Exercise objective:
Give back all of the data verbatim.

Recorded data
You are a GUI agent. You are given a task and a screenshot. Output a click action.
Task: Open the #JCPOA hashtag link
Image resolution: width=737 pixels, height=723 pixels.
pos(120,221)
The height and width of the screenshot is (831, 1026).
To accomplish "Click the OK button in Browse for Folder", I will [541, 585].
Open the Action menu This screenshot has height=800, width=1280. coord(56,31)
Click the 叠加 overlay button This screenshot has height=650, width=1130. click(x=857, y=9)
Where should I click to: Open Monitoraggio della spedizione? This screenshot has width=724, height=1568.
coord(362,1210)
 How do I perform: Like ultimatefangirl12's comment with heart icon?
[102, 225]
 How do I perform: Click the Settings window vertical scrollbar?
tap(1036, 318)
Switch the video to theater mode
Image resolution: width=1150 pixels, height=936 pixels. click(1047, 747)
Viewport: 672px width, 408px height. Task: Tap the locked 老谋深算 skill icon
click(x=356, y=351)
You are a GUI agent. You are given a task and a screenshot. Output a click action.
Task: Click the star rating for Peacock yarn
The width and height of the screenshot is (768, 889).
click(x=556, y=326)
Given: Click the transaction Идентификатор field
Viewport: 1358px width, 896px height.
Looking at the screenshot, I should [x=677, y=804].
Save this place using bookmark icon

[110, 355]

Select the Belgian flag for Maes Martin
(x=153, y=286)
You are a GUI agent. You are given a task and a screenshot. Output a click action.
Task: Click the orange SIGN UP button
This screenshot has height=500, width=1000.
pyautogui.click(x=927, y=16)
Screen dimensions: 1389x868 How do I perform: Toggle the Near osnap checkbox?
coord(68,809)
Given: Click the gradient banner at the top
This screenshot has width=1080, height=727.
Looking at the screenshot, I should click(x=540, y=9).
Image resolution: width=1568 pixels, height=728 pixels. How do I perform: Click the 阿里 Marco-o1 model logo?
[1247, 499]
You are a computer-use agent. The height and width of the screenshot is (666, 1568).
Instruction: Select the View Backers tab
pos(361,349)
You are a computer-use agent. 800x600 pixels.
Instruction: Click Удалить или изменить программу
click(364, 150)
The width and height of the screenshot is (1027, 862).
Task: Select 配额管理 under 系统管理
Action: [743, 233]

Answer to the exercise:
You are a GUI agent. You are given a task and a screenshot. Output a click action.
Task: Open the #JCPOA hashtag link
Image resolution: width=737 pixels, height=723 pixels.
pos(120,221)
The height and width of the screenshot is (831, 1026).
To accomplish "Click the OK button in Browse for Folder", I will [541, 585].
Open the Action menu This screenshot has height=800, width=1280. coord(56,31)
Click the 叠加 overlay button This screenshot has height=650, width=1130. click(x=857, y=9)
Where should I click to: Open Monitoraggio della spedizione? This screenshot has width=724, height=1568.
coord(362,1210)
 How do I perform: Like ultimatefangirl12's comment with heart icon?
[102, 225]
 How do I perform: Click the Settings window vertical scrollbar?
tap(1036, 318)
Switch the video to theater mode
Image resolution: width=1150 pixels, height=936 pixels. click(1047, 747)
Viewport: 672px width, 408px height. Task: Tap the locked 老谋深算 skill icon
click(x=356, y=351)
You are a GUI agent. You are given a task and a screenshot. Output a click action.
Task: Click the star rating for Peacock yarn
The width and height of the screenshot is (768, 889).
click(x=556, y=326)
Given: Click the transaction Идентификатор field
Viewport: 1358px width, 896px height.
Looking at the screenshot, I should [x=677, y=804].
Save this place using bookmark icon

[110, 355]

Select the Belgian flag for Maes Martin
(x=153, y=286)
You are a GUI agent. You are given a task and a screenshot. Output a click action.
Task: Click the orange SIGN UP button
This screenshot has height=500, width=1000.
pyautogui.click(x=927, y=16)
Screen dimensions: 1389x868 How do I perform: Toggle the Near osnap checkbox?
coord(68,809)
Given: Click the gradient banner at the top
This screenshot has width=1080, height=727.
Looking at the screenshot, I should click(x=540, y=9).
Image resolution: width=1568 pixels, height=728 pixels. How do I perform: Click the 阿里 Marco-o1 model logo?
[1247, 499]
You are a computer-use agent. The height and width of the screenshot is (666, 1568).
Instruction: Select the View Backers tab
pos(361,349)
You are a computer-use agent. 800x600 pixels.
Instruction: Click Удалить или изменить программу
click(364, 150)
The width and height of the screenshot is (1027, 862).
Task: Select 配额管理 under 系统管理
Action: [743, 233]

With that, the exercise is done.